Particolarmente rilevanti sono emersi i risultati sulle persone che già presentavano demenza all'inizio del programma vaccinale gallese. Tra i 7.049 anziani con diagnosi di demenza, quasi la metà è deceduta per complicanze della malattia durante il follow-up di nove anni. Tuttavia, tra chi aveva ricevuto il vaccino contro l'herpes zoster, solo circa il 30% è morto per demenza, suggerendo che la progressione della patologia fosse stata rallentata. Questo dato apre prospettive terapeutiche oltre che preventive, un'eventualità particolarmente preziosa considerando che la demenza colpisce attualmente oltre 55 milioni di persone nel mondo, con circa 10 milioni di nuove diagnosi ogni anno.
Un pattern interessante è emerso dall'analisi per sesso: l'effetto protettivo del vaccino appare molto più marcato nelle donne che negli uomini. Geldsetzer ipotizza che ciò possa riflettere differenze biologiche nella risposta immunitaria – le donne tendono a sviluppare livelli anticorpali più elevati dopo vaccinazione – o divergenze nei meccanismi di sviluppo della demenza. L'herpes zoster stesso si manifesta più frequentemente nelle donne, aggiungendo un ulteriore elemento da chiarire.
I meccanismi biologici alla base della protezione restano da definire. Non è chiaro se il vaccino agisca stimolando in modo aspecifico il sistema immunitario, riducendo la frequenza di riattivazione del virus varicella-zoster nei gangli nervosi, o attraverso vie ancora sconosciute. Rimane inoltre aperta la questione se il nuovo vaccino ricombinante contro l'herpes zoster – che utilizza proteine virali purificate invece del virus attenuato ed è più efficace nel prevenire la malattia – possa avere effetti simili o superiori sul rischio di demenza.

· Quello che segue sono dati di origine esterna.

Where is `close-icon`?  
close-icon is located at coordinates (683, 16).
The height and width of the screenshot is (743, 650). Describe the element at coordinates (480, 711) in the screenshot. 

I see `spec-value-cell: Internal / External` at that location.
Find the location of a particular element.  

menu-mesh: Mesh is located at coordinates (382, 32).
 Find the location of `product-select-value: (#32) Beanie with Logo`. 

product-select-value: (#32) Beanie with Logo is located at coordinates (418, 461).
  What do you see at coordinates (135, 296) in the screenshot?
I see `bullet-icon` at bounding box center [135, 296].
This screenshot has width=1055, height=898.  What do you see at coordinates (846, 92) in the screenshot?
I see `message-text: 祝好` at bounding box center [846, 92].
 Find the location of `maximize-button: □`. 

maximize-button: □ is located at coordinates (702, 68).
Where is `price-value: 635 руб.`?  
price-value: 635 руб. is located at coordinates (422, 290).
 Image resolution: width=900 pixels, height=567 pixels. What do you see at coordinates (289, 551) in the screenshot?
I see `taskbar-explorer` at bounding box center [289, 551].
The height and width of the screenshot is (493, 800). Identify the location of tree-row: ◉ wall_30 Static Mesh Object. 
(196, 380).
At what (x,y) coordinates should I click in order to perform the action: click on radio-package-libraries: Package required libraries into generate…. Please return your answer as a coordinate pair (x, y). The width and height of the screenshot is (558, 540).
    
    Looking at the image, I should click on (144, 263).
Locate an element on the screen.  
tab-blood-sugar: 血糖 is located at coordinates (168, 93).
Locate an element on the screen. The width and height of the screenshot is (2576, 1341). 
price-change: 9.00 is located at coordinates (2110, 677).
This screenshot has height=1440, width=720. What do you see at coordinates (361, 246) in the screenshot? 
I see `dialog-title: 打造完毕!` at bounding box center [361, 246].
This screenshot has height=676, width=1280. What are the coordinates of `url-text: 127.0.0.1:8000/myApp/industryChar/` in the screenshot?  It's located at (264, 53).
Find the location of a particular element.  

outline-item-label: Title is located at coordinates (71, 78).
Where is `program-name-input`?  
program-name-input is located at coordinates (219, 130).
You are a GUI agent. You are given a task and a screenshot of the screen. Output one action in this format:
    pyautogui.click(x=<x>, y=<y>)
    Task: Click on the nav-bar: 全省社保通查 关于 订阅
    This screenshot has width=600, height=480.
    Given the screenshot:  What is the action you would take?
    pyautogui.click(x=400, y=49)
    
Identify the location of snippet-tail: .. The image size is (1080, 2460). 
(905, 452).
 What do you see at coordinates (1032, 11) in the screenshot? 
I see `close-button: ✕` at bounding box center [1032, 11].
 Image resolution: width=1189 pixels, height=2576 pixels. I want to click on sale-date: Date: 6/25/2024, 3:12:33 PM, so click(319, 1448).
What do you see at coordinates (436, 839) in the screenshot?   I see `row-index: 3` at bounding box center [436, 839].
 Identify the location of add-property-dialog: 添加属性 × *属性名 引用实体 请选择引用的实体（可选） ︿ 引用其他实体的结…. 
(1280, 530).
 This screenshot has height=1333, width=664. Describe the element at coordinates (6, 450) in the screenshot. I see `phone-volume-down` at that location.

Negli ultimi due anni, il gruppo di Geldsetzer ha verificato le proprie scoperte analizzando archivi sanitari di altri paesi – Inghilterra, Australia, Nuova Zelanda e Canada – dove erano stati implementati programmi vaccinali analoghi. In tutti i dataset esaminati è emerso lo stesso segnale protettivo robusto nei confronti della demenza. Il prossimo obiettivo del ricercatore è ora organizzare un ampio trial clinico randomizzato controllato, lo standard aureo della ricerca medica, in cui i partecipanti verrebbero assegnati casualmente a ricevere il vaccino vivo attenuato o un'iniezione placebo. La sfida principale è il finanziamento: il vaccino vivo attenuato non è più coperto da brevetto, scoraggiando gli investimenti dell'industria farmaceutica, nonostante sia proprio questa formulazione ad aver mostrato le evidenze più solide negli esperimenti naturali.